Benedicto XVI ha pronunciado en Edimburgo una autocrítica sobre el nefasto encubrimiento de la pederastia de una legión de clérigos impunes. Aquí, en Bruselas, la comunidad católica y la sociedad en general están revolucionadas contra cuatrocientos casos sangrantes de perversión repudiable que no merecieron ni adecuada investigación ni, por supuesto, su castigo. Un destacado miembro de la fiscalía belga sostiene que los delitos no prescriben mientras perduren secuelas en innúmeras víctimas. En Asturias el caso más sonado y vergonzoso, del que yo haya oído, aunque, dada la época, no llegó a los medios, fue el del novelista José Luis Martín Vigil. Creo que vive aún, desterrado canónicamente de Asturias desde mediados los sesenta. Antes fue excluido de la Compañía de Jesús pero acogido en la diócesis ovetense y en la parroquia de San Juan el Real, respetables instituciones que sin duda no contaron con suficiente información.

El citado sacerdote asediaba a muchos jóvenes, algunos, de mi pandilla de Salinas, curiosamente solar dulzón de sus creaciones de infraliteratura, por llamarlas de alguna manera. En el padre Emilio González Alfonso, de la Orden de Predicadores, y en Manuel Álvarez-Buylla, luego alcalde, tuvo Martín Vigil dos personalidades que, entre otros, le hicieron frente en Oviedo. Cuando el rumor se hizo clamor, por fin fue denunciado frontalmente a don Vicente Enrique y Tarancón, arzobispo de Oviedo, que lo echó de Asturias en un intento de evitar la propagación del escándalo.
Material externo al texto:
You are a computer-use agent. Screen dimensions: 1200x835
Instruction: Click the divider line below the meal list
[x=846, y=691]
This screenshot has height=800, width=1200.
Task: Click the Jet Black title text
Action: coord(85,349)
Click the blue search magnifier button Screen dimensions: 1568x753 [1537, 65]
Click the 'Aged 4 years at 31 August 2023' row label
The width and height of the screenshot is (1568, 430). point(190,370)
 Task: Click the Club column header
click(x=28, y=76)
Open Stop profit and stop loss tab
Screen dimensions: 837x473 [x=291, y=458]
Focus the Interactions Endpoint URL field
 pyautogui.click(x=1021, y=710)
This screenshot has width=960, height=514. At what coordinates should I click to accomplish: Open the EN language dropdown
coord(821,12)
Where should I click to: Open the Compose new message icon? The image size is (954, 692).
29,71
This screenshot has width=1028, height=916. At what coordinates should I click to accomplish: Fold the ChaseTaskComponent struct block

La lacra de la pederastia se erradica mejor desde la autocrítica, todavía insuficiente, pese a las palabras escocesas encomiables del Papa. Aquí, en Bruselas, así parecen. Parecía también haberse olvidado la maldición que ya estaba en el Evangelio de San Mateo: «Pero al que escandalice a uno de estos pequeños, más valdría le colgasen al cuello una piedra de molino que le hundiese en el fondo del mar». El muro de silencio que hubo se resquebraja irreversible e imparablemente, sin que valgan contemplaciones.